Excerpted records –
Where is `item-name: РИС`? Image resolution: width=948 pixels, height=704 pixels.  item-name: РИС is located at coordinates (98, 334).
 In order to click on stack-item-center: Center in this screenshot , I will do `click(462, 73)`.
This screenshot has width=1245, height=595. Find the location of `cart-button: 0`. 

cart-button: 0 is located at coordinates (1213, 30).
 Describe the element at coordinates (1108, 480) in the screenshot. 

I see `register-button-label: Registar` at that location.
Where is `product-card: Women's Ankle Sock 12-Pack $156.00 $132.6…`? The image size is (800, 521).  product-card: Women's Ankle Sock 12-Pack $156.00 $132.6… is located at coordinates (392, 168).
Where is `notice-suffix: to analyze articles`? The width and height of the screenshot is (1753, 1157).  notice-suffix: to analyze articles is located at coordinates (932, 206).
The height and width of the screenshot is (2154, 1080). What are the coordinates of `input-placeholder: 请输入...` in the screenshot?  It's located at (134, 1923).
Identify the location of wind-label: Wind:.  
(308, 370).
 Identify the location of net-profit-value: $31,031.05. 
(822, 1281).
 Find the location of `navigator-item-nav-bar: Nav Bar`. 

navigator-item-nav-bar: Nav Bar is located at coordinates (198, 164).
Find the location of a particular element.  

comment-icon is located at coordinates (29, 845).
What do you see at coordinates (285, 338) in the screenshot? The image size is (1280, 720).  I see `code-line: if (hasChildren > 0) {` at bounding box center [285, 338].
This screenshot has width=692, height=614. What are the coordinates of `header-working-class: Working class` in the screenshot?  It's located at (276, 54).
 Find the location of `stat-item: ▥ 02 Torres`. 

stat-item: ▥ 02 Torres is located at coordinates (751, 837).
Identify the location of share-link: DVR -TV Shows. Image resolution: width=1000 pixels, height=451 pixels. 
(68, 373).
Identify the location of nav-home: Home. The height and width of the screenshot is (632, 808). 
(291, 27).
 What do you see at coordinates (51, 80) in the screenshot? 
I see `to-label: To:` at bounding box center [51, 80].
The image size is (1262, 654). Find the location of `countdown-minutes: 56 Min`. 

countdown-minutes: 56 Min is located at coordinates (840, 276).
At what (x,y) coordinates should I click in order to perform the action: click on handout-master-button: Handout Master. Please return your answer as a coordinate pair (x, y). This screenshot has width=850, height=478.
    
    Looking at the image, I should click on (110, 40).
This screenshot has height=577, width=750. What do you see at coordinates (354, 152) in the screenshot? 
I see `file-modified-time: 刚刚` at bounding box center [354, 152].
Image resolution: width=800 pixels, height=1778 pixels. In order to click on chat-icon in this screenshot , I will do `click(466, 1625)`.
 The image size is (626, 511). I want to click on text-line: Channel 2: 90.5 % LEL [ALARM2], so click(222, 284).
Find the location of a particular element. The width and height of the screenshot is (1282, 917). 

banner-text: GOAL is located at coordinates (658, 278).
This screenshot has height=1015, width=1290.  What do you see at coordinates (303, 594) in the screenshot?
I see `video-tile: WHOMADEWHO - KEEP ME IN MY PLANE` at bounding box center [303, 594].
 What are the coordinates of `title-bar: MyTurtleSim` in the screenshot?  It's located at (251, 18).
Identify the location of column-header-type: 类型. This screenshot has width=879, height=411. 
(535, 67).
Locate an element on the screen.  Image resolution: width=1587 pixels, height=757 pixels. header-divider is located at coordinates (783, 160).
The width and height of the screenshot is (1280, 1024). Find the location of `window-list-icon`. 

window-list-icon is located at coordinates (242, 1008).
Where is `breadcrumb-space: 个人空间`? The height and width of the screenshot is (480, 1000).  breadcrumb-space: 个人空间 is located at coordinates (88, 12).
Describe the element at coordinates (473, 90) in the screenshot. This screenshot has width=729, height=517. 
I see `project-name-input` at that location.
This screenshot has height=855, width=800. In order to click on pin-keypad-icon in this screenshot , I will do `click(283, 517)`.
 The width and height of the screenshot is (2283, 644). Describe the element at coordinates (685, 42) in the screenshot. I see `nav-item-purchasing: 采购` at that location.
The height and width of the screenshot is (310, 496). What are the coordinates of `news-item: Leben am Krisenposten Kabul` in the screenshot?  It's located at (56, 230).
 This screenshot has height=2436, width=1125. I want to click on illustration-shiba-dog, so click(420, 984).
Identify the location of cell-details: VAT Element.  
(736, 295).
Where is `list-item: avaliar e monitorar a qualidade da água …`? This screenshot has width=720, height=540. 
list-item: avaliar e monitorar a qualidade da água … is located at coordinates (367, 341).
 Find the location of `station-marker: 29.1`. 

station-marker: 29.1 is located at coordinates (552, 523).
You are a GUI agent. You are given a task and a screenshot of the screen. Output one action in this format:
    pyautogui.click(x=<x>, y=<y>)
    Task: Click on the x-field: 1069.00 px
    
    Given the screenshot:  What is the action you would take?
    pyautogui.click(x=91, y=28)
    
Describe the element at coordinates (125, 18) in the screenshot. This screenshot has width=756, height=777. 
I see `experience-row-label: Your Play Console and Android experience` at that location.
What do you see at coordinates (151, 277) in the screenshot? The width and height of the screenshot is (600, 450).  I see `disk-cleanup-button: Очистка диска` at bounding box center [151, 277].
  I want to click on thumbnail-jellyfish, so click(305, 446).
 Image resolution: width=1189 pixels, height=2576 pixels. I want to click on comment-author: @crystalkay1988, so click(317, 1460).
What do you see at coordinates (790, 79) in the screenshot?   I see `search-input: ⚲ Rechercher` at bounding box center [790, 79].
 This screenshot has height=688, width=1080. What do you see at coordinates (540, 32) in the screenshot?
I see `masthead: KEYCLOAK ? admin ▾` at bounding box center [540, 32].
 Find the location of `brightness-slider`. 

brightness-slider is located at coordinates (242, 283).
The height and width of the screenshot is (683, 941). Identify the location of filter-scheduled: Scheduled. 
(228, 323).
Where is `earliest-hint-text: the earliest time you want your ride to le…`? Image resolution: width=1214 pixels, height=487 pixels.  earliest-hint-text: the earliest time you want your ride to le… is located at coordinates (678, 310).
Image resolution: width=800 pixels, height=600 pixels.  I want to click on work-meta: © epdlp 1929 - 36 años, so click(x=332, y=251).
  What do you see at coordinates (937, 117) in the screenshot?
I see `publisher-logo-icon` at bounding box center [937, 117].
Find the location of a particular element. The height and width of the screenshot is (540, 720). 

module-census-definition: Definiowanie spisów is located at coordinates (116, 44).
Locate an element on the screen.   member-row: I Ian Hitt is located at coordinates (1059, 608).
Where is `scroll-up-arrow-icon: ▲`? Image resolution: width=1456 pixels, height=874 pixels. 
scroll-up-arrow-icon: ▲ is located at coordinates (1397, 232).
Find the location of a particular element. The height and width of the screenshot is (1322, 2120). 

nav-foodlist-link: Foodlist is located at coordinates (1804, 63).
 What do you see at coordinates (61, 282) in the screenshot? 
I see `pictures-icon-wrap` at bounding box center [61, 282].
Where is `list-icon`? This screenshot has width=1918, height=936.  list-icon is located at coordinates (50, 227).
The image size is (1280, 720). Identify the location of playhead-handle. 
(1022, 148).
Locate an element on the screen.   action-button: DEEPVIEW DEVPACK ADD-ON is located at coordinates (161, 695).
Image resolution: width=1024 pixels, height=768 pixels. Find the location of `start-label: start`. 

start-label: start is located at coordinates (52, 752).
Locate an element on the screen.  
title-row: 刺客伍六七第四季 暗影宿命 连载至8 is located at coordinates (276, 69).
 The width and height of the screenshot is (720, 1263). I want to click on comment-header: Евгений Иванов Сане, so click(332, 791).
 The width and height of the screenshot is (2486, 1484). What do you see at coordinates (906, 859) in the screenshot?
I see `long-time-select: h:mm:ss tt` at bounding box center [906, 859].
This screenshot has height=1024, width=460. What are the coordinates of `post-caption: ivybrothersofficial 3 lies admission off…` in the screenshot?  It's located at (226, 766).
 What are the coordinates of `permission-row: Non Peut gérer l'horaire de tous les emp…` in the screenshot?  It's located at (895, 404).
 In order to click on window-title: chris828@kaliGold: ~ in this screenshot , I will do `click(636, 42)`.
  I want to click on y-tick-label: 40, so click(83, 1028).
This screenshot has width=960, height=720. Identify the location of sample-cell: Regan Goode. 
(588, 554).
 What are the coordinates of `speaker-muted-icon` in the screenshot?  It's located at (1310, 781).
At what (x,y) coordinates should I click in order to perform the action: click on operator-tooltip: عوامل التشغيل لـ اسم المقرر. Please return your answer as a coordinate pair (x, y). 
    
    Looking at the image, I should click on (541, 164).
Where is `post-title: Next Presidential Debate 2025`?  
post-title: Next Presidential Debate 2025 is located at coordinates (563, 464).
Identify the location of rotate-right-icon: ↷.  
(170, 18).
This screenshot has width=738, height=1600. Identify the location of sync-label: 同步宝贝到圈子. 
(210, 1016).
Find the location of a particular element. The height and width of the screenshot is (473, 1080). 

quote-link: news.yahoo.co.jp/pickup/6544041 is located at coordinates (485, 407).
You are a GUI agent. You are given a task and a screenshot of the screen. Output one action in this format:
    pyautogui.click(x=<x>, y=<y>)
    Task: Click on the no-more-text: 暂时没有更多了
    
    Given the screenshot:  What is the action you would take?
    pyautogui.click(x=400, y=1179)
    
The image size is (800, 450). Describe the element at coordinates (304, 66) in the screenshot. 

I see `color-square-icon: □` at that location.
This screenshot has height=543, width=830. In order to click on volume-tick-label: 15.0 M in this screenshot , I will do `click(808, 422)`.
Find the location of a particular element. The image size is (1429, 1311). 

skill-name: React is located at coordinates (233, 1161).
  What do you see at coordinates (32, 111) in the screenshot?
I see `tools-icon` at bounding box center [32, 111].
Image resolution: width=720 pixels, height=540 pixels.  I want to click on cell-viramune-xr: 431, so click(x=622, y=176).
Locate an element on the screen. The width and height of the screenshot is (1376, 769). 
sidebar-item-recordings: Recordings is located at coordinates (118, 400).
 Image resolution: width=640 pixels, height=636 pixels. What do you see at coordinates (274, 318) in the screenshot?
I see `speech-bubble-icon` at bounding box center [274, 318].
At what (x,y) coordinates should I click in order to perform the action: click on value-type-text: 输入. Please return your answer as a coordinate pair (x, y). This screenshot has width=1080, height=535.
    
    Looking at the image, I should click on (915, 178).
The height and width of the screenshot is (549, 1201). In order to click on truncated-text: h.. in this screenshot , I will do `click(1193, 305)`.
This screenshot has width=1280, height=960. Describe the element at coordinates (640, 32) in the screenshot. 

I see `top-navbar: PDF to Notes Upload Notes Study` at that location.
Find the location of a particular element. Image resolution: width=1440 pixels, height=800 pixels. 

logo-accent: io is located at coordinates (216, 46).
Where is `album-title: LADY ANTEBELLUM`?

Required work – Edit the entries from the start through the line containing "coordinates (392, 168).", changing every "screenshot" to "capture" and leaving everything else untouched.

Answer box –
Where is `item-name: РИС`? Image resolution: width=948 pixels, height=704 pixels.  item-name: РИС is located at coordinates (98, 334).
 In order to click on stack-item-center: Center in this capture , I will do `click(462, 73)`.
This capture has width=1245, height=595. Find the location of `cart-button: 0`. 

cart-button: 0 is located at coordinates (1213, 30).
 Describe the element at coordinates (1108, 480) in the capture. 

I see `register-button-label: Registar` at that location.
Where is `product-card: Women's Ankle Sock 12-Pack $156.00 $132.6…`? The image size is (800, 521).  product-card: Women's Ankle Sock 12-Pack $156.00 $132.6… is located at coordinates (392, 168).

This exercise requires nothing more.